Tuesday, February 16, 2010

Bruno Leti Responds


Lawrence,
I am Bruno Leti and I have broken into Adamson's computer because I was told you slandered me.  Here is exactly what you said of my work and my clean reputation:
“As for Leti, he's been hand-fed like a gang-gang by the Pollock-Krasner foundation for too long. It will do him good him good to starve in a hole with a blindfold and a wire-mesh mouthguard for a while.”
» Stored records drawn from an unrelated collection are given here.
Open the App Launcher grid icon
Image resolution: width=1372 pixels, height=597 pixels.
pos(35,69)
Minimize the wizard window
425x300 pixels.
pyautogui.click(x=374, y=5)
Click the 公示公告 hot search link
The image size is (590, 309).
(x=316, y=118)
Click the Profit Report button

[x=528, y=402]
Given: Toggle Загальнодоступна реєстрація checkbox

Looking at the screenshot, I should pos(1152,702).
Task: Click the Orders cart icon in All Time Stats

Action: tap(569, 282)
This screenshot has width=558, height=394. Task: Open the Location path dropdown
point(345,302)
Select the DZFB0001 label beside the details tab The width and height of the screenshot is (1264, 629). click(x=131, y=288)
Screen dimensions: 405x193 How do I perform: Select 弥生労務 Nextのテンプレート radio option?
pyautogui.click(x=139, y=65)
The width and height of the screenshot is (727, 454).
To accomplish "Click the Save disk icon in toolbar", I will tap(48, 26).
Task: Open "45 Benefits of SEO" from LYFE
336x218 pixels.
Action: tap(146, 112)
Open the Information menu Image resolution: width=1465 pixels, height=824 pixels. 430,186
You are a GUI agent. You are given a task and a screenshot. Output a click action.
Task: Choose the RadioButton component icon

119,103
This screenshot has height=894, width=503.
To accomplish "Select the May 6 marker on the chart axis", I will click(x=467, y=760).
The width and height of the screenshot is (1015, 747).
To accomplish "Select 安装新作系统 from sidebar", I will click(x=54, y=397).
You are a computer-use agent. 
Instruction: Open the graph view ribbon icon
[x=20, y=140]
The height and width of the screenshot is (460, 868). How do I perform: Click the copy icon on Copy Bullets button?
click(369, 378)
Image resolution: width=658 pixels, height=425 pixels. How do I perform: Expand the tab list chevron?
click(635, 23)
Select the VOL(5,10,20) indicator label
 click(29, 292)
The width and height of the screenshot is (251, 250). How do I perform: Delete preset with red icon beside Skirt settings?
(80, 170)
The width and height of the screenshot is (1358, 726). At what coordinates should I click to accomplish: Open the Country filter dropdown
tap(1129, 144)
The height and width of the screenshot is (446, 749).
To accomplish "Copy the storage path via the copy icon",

I am clutching a plank as I type with one hand. The fingers are white with my rage. The pulse in my left temple reminds me of the past in Sardinia, of blood spilt on the black decks of the flat-fish boats. The past comes to my mind as I type, I remember now the run of redfish that ate the entire population of yellowtail. It is swimming its way toward you, herded by my cousins on jetskis: watch this now if you want to be warned how they will come:
The Red Oblong is in the coffin you idiot.
I call you a swine and I am going to slowly twist your neck until your throat swells with pulsing arteries and my blade dances before your damned eyes.  I am drawing your image first and Wallace Crabbe will use it for dart practice as we wait here in some Tasmanian black hole of boredom and privation. You are going to pay on a vast scale, the size of the gibber plains in Randolph Stow's counterfeit silence. Though you will not be silent my enemy, you will be moaning with infinite pain and regret, you will know the meaning of Guiseppe Ungaretti's image of a man's finger caught in the hinge of the jaw of a spotted Italian wagga-fish.
Let me say, and it must be said, that you will be slung in the very gimbles of unease as you shudder in spasms of awful pain and terror.